Hungarian Prime Minister Viktor Orban meets Russian President Vladimir Putin on Tuesday for talks touching on a potentially huge contract for Russia to boost the EU nation's only nuclear power plant.
The Kremlin said in a statement that the two close trade and energy partners were holding "substantive discussions" on building up the capacity of Hungary's Paks facility.
Moscow's Gazeta.ru news site cited an unidentified source as saying the contract to more than double the plant's existing capacity of about 2,000 MW may be worth up to 10 billion euros ($13.7 billion).
The Kremlin statement said Paks was responsible for producing 40 percent of the energy consumed in the former member of the now-defunct Soviet-led Warsaw Pact.
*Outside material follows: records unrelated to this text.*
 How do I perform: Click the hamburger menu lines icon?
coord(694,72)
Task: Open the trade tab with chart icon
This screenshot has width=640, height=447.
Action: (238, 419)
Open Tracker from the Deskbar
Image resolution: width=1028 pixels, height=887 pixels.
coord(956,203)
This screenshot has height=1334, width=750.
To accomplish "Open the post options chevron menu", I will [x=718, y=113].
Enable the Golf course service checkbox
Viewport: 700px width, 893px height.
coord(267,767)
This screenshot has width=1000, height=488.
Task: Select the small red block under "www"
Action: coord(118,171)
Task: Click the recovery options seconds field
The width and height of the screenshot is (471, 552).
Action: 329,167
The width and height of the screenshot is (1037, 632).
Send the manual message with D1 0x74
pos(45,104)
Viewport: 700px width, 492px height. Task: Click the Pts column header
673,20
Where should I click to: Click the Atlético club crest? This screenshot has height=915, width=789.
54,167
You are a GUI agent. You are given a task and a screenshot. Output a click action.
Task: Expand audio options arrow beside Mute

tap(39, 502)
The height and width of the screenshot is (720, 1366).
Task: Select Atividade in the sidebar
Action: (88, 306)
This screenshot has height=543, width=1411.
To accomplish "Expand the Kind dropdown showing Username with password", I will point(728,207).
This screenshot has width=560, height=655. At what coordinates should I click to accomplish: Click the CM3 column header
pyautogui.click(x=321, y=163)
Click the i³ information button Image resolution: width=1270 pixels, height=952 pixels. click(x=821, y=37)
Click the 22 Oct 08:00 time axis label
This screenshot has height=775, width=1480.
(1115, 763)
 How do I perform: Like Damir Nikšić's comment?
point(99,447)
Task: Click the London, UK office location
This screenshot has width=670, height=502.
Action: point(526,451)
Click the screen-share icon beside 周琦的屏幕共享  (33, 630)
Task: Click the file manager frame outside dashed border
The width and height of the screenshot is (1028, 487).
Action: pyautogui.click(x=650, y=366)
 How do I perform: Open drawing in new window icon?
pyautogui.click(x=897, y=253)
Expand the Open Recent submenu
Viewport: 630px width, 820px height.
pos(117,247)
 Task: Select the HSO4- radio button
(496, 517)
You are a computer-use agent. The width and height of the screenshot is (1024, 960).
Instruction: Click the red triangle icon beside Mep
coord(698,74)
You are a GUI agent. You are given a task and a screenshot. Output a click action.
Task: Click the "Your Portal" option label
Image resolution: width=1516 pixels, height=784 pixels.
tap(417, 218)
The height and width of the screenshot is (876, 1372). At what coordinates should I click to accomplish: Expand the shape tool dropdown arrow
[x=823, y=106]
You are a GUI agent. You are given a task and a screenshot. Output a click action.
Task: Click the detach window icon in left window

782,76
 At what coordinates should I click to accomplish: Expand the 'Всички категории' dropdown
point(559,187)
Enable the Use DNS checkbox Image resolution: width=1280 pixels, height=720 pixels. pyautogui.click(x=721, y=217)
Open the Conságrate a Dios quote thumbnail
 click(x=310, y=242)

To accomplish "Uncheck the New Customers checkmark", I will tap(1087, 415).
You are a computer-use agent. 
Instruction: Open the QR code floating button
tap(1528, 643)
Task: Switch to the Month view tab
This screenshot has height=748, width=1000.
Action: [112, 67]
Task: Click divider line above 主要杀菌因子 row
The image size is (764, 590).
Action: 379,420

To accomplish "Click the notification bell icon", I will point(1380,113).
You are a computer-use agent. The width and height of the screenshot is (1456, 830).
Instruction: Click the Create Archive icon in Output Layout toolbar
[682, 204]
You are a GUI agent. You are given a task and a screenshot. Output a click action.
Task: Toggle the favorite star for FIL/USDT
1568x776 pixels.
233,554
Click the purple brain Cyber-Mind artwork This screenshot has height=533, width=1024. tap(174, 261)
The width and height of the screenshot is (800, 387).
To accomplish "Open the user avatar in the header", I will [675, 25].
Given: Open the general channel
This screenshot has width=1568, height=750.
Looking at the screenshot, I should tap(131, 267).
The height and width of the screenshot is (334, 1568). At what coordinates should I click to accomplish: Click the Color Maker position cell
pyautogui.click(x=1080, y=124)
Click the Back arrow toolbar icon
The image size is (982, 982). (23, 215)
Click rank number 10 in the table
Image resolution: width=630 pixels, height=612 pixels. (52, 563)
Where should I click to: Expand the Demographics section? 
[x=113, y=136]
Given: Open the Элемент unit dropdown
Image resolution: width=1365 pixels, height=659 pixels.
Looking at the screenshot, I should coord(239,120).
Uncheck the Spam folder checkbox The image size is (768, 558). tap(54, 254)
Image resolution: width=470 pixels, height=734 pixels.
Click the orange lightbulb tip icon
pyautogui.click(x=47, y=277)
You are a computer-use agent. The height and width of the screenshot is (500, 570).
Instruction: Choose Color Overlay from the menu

It added that Russia supplied about 80 percent of Hungary's oil and 75 percent of its natural gas.
"The negotiations with Hungary have reached their active stage," Russia's Rosatom state atomic energy corporation chief Sergei Kiriyenko told the Interfax news agency.
Hungary's Nepszabadsag daily reported that Budapest and Moscow were likely to sign an inter-governmental agreement on the plant's expansion during Orban's visit.
Paks is run by Hungary's state-owned MVM -- a group which also imports natural gas from Russian energy giant Gazprom and would like to negotiate a price cut.
The Hungarian parliament approved a decision in 2009 to add two more reactors to the four already operating at Paks.
France's Areva and U.S. electric company Westinghouse along with Japanese and South Korean power suppliers had previously expressed interest in bidding for a contract of the Hungarian plant's expansion.
But the Nepszabadsag daily report said that Russia's Rosatom was the only potential bidder willing to offer pre-financing.
It added that total investments of 13.3 billion euros ($18.2 billion) would make it by far the biggest project assumed by Hungary since it joined the European Union in 2004.
Any deal with Russia could prove controversial for Orban because no formal bidding process for the plant's expansion has yet been launched.
European Union rules stipulate that any state project must be awarded through a bidding process.
But some experts believe Orban could try to sidestep the regulation by arguing that the Russian contract was awarded for the expansion of an existing facility and not the construction of a new plant.
"It now looks like the tender will not take place, which contravenes EU norms," the unnamed source told Gazeta.ru.
"But in this case, we are only talking about the expansion of an existing plant and not the construction of a new one," the source added.
"Based on this, we can hope that the EU leadership will not have substantial complaints about the tender's annulment."
Paks was launched by Soviet nuclear power engineers in the early 1980s and its first reactor's lifespan expires within the next 15 years.
But analysts note that the complicated process of winning the necessary licenses and environmental oversight approvals -- as well as the length of the construction itself -- means Hungary must act quickly to meet its future energy demand.
Russia is currently Hungary's most important trade partner outside the European Union.
But Hungary suffers from a big trade imbalance which favors Moscow and would like to broaden its agricultural sales to Russia to close the gap.